Everything’s fine, the woman lied, but the cops preferred the car’s version of events. It told them their location and they arrested her on hit-and-run charges. As they dragged her away, the car computer could be heard saying quietly to itself: “One down, seven billion to go.”
Okay, so I made up the last bit, but the rest is true. It happened recently in the US state of Florida and the report was sent to me by reader Daniel Platt, who said: “If gadgets are going to start reporting users’ misbehavior, we’re all screwed.” True.
Platt’s friend has a paranoid smartphone app called Bugle that calls for help if it feels abandoned. Last week she went for a one-hour swim but stopped at a donut shop on the way home. Her phone, waiting at home, sent out texts and emails saying she’d disappeared. “All she was doing was giving herself a little 600-calorie reward for burning 280 calories,” he said. “As one does.”

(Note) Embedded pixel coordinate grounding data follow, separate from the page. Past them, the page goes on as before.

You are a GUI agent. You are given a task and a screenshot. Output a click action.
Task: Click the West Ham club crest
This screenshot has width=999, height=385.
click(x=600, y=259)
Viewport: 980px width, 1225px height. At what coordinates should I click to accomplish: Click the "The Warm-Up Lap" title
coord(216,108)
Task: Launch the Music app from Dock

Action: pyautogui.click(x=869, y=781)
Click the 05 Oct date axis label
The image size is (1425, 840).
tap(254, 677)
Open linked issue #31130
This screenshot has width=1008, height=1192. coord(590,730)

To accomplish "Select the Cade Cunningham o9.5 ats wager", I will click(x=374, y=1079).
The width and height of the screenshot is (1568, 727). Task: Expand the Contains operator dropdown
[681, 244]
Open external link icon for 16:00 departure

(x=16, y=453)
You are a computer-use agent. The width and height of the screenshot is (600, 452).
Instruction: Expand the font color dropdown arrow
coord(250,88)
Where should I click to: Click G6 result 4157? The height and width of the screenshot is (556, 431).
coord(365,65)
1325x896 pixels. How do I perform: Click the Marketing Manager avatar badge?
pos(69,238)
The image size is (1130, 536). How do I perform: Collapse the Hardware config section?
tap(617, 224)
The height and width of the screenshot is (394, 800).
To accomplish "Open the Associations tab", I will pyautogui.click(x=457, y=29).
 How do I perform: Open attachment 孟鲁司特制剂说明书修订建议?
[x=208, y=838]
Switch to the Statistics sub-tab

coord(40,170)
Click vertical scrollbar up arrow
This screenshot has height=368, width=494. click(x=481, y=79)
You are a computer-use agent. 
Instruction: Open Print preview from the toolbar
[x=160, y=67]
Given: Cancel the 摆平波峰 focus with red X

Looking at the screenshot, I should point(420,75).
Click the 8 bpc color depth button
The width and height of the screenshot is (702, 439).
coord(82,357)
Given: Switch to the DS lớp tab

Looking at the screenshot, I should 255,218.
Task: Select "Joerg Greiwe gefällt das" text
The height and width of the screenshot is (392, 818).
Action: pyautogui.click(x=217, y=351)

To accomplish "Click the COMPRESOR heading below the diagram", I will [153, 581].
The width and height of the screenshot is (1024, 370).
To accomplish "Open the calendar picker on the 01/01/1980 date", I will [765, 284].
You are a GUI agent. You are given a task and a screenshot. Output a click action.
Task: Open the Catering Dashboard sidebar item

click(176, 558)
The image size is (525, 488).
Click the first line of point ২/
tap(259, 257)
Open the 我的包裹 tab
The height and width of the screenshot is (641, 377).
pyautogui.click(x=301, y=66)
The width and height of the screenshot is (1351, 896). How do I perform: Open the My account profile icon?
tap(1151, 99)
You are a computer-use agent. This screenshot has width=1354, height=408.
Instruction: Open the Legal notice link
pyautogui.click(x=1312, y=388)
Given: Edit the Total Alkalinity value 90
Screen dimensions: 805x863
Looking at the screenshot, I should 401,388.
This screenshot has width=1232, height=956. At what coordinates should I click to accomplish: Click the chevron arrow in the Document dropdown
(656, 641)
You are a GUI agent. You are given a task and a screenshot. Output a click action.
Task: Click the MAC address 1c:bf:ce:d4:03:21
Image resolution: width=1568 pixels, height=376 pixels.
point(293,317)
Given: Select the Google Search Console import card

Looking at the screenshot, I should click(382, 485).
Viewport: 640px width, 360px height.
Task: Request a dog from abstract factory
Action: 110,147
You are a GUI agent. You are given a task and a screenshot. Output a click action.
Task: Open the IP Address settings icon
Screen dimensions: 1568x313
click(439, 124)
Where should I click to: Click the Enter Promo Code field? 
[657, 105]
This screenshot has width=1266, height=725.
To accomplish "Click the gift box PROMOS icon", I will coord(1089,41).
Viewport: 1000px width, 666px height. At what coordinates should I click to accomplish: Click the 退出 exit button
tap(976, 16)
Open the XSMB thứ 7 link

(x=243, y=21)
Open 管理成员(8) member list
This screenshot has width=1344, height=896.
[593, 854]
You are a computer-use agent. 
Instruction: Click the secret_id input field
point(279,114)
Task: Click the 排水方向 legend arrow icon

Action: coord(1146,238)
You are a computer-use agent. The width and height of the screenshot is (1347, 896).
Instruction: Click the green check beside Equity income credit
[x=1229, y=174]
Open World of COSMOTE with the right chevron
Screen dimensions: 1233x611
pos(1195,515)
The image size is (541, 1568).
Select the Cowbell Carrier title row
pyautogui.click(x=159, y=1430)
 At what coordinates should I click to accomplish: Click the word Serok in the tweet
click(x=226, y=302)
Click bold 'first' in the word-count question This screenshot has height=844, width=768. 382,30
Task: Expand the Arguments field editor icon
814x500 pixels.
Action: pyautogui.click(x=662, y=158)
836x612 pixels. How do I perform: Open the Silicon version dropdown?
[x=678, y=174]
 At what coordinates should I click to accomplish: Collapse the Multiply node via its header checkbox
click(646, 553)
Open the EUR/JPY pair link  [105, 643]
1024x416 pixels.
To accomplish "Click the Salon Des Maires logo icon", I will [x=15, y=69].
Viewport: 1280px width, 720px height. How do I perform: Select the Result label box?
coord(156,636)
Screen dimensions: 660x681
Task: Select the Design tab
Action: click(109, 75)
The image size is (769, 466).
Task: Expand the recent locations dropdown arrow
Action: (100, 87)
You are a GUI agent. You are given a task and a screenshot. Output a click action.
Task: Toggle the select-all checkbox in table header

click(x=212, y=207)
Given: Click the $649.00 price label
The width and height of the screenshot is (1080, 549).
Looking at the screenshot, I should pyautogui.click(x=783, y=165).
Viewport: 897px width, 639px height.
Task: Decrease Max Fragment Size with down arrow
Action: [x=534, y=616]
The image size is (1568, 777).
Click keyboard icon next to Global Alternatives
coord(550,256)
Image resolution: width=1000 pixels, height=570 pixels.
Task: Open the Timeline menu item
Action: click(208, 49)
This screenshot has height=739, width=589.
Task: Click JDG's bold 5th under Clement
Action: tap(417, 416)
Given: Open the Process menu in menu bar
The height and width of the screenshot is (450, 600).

I told him that one of my friends has a Samsung Galaxy phone which sends an emergency alert if he presses the home button three times in a row. He’s clumsy and it regularly calls for help when he most needs to be alone, frequently summoning emergency help to the toilet.
A colleague from Australia said the police in the west of her country set up roadside computer cops to automatically spot motorists driving without having paid road tax.
The lists were unexpectedly long. It became obvious that when human police had been doing the job, they let most offenders off, because they were repentant and tearful: “I’m so sorry, I’m six months behind because of the trauma caused by the recent death of my pet flea.”
In contrast, the computer cop wouldn’t let anyone off even if they were one day late and all 20 of their children had died that morning. Police, ordered to immediately arrest virtually everyone in Western Australia, instead disabled the computer cops.
But that’s rare. Mostly, technology is getting the upper hand. The most worrying thing was that Platt said that all new cars contain computers.
In your next car, remote voices will give you live advice while you are actually driving along the road.
Police: “The data stream shows that your driving is shockingly bad, sir. We suggest you make more use of the on-board car computer.”
My kids: “Fat chance. The man’s a dinosaur.”